**Aim of the exercise:** Each line in the records below, from the one that contains "Task: Uncheck user" to the one that contains "Open invoice INV-0032", should be reproduced exactly, the first and last included.

**Given data:**
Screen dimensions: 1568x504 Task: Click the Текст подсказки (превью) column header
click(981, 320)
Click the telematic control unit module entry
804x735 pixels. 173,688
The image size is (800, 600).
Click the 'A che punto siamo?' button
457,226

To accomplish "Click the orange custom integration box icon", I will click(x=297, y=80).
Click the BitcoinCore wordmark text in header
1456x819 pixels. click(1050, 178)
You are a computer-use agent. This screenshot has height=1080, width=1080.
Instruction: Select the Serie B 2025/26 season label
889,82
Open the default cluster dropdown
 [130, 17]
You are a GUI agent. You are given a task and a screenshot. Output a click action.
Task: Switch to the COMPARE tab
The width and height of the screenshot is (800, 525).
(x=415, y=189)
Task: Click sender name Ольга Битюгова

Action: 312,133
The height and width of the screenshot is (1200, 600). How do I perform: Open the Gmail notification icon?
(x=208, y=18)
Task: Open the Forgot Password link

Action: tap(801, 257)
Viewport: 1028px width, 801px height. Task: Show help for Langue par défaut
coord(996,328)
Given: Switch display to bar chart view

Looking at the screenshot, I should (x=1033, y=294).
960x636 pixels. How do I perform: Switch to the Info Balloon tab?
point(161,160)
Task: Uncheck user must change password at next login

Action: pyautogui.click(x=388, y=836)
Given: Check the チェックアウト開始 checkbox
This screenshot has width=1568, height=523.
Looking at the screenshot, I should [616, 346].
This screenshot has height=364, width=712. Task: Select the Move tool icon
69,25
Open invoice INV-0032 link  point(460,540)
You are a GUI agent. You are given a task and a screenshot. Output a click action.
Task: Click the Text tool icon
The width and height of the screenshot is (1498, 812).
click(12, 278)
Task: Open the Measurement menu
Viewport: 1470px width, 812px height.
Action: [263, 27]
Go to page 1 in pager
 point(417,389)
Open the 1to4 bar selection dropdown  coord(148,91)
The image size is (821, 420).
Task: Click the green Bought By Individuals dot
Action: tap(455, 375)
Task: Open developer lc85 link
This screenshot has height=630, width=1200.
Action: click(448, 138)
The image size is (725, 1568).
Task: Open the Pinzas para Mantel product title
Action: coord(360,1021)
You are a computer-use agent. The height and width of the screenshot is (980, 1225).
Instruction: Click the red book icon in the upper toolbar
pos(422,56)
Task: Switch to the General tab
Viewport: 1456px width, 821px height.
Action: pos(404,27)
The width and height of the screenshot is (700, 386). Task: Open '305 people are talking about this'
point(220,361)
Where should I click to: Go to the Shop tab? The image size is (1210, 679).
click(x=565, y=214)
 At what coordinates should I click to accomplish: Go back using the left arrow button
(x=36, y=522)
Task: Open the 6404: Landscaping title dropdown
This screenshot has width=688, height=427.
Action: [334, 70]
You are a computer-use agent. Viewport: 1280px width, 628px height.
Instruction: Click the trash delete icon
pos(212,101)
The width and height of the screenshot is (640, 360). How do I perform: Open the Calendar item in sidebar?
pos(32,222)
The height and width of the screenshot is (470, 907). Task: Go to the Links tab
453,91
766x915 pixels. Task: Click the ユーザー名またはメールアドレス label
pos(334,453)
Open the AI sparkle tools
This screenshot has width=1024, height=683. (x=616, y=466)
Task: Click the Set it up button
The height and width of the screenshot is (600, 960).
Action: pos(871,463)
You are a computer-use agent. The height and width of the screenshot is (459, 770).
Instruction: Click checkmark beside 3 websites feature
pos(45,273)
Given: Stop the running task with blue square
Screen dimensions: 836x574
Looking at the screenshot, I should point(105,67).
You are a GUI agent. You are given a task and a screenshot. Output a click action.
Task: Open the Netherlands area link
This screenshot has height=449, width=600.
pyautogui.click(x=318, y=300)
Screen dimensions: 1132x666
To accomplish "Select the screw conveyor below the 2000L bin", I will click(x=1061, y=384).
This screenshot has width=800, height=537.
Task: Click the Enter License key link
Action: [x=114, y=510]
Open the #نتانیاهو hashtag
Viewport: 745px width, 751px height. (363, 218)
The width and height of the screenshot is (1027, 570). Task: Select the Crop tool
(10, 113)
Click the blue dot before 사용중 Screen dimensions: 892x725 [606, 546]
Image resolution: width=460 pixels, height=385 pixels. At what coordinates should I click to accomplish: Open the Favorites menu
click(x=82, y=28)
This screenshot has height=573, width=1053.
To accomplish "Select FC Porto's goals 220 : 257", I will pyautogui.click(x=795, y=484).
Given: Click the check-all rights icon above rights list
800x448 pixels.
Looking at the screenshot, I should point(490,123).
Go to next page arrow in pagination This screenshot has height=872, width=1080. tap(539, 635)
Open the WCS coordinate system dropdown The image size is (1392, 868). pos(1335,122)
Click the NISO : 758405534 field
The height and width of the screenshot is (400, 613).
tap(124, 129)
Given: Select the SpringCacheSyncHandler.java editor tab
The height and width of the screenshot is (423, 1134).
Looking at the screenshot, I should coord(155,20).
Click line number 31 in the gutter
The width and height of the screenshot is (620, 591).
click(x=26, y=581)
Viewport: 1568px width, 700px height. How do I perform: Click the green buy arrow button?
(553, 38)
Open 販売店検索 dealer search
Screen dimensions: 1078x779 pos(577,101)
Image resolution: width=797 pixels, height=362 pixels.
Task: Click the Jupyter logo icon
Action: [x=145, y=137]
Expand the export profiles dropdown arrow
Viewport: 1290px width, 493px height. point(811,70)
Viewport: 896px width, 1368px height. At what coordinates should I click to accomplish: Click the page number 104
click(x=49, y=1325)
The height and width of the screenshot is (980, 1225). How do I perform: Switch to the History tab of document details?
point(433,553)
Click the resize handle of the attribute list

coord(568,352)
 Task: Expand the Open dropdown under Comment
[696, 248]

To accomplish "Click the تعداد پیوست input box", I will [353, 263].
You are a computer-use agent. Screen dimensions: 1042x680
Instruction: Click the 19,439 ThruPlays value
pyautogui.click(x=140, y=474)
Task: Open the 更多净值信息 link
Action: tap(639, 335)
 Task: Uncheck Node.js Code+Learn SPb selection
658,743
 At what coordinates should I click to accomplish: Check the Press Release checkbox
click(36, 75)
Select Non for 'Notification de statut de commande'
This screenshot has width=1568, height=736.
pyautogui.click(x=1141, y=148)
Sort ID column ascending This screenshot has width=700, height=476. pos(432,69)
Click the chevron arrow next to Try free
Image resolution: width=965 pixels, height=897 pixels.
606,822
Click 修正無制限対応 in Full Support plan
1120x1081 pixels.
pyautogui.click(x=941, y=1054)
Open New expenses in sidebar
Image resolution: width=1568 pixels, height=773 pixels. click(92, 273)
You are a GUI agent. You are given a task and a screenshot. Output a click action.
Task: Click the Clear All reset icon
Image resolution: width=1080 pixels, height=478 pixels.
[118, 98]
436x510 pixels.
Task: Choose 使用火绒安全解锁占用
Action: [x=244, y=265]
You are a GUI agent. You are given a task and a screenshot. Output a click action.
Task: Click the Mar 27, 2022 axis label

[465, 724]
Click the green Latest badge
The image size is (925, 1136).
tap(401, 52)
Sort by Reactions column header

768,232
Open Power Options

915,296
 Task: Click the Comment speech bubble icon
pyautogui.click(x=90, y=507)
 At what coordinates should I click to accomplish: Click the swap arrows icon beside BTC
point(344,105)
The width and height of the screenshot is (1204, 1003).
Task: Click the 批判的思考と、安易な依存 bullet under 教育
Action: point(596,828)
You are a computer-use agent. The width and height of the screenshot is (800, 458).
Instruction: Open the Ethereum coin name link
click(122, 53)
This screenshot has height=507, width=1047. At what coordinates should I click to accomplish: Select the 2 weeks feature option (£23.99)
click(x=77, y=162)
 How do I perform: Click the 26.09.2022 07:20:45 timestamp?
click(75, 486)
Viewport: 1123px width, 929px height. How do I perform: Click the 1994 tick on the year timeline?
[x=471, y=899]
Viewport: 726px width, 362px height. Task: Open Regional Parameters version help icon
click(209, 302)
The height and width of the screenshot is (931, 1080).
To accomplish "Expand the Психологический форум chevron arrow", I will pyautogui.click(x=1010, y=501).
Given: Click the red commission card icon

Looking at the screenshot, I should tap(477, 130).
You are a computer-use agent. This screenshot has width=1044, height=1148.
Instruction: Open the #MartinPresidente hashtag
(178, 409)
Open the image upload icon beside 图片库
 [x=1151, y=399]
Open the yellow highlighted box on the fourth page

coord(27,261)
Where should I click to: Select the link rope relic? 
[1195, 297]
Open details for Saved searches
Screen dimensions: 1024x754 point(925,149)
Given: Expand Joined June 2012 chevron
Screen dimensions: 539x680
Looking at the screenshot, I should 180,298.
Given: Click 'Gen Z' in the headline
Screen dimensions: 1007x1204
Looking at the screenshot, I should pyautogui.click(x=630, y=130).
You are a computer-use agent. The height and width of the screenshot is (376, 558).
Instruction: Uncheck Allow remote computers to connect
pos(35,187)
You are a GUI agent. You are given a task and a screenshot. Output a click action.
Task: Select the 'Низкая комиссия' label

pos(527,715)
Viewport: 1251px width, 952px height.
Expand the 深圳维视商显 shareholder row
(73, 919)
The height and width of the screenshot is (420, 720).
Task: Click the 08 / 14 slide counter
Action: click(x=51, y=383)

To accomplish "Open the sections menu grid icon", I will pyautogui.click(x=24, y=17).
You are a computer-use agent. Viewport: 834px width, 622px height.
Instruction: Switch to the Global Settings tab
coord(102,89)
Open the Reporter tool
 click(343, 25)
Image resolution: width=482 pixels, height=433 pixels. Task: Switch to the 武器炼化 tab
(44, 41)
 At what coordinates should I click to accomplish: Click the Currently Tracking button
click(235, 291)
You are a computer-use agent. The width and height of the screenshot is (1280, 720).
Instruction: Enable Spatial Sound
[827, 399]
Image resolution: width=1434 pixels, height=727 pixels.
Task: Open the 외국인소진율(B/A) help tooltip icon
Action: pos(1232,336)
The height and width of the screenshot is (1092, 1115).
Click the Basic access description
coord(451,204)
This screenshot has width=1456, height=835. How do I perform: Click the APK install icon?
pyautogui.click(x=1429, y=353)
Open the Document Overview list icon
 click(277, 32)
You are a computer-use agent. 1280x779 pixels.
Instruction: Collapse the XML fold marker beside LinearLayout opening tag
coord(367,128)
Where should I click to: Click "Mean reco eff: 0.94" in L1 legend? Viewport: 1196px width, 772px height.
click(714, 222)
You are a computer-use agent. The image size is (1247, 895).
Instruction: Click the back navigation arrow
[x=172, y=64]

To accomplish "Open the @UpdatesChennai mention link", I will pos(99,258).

**Exercise answer:**
Task: Uncheck user must change password at next login

Action: pyautogui.click(x=388, y=836)
Given: Check the チェックアウト開始 checkbox
This screenshot has width=1568, height=523.
Looking at the screenshot, I should [616, 346].
This screenshot has height=364, width=712. Task: Select the Move tool icon
69,25
Open invoice INV-0032 link  point(460,540)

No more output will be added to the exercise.